By Kameron Clem
The first issue of the brand new “The Commuter,” Frederick Community College’s student newspaper launched on Friday March 4, 2016 and it marks a turning point in the newspaper’s life-cycle.
“The Commuter was an entirely different entity when we started the launch,” said Brian Taylor, current Editor-in-Chief of The Commuter.
The platform that The Commuter was running on was not congruent to the image that The Commuter wanted to present. “We were, at the time, less independent from the college itself and running on an entirely different technology platform,” Taylor added.
The Commuter, based on the social media pages on Twitter and Facebook, did not have a very strong presence. News posts were reaching maybe four to five people per week. It seemed that The Commuter’s future was unclear.

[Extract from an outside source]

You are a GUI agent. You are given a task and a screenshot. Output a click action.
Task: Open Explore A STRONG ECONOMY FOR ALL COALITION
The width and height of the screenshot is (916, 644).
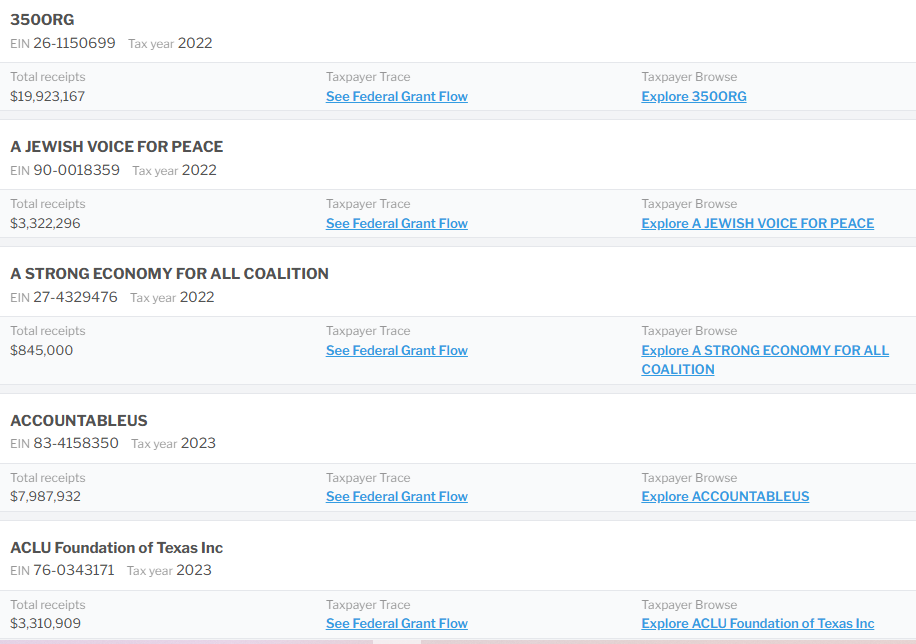764,351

Student newspapers have one advantage over any other type of publication, and that is the ability to focus on campus issues more in depth. A point exemplified by the recent controversy at Mount St. Mary’s University.
Former president Simon Newman resigned in the wake of an article published in The Mountain Echo the student run newspaper for Mount St. Mary’s University. The article discussed Newman’s plan to “cull the class” by dismissing allegedly under-preforming first-year students. Coverage of the article and additional controversy surrounding Newman’s remarks made it all the way to the national stage with coverage in The Washington Post andThe New York Times.
“I think student newspapers can operate in a more refined area and get more in depth coverage about what is actually important to students at the time,” said Jas Leftwood, a recent graduate from Frederick Community College.
“The Frederick News Post might not write about a show going on at FCC but the student newspaper will because it will try anything to make students, even the small minority who are interested in the subject, feel included in campus life. A bigger publication sometimes just can’t afford to do that,” Leftwood continued.
According to a study published by Alloy Media + Marketing about seventy-six percent of all students have read their college newspaper, either digitally or in print, in the last thirty days. That number rises to eighty-two percent for readership of the last ninety days.
“Students who read their student newspaper are reading three out of five issues, on average,” Alloy noted later in the article.
Many people think that college newspapers are not only just as important as any other publication but are actually a necessity, and that they have just as much of a right to exist as other publications
One such person who holds that view is Alex Yahanda, a writer for the Johns Hopkins News Letter. Yahanda said that college newspapers are the experts on their own student population.
“After all, who better to publish articles encapsulating the ethos of student experiences than the students themselves,” asked Yahanda.
This brings the discussion back to The Commuter and why it is still around. The Commuter can operate in a small area but that small area affects thousands of students.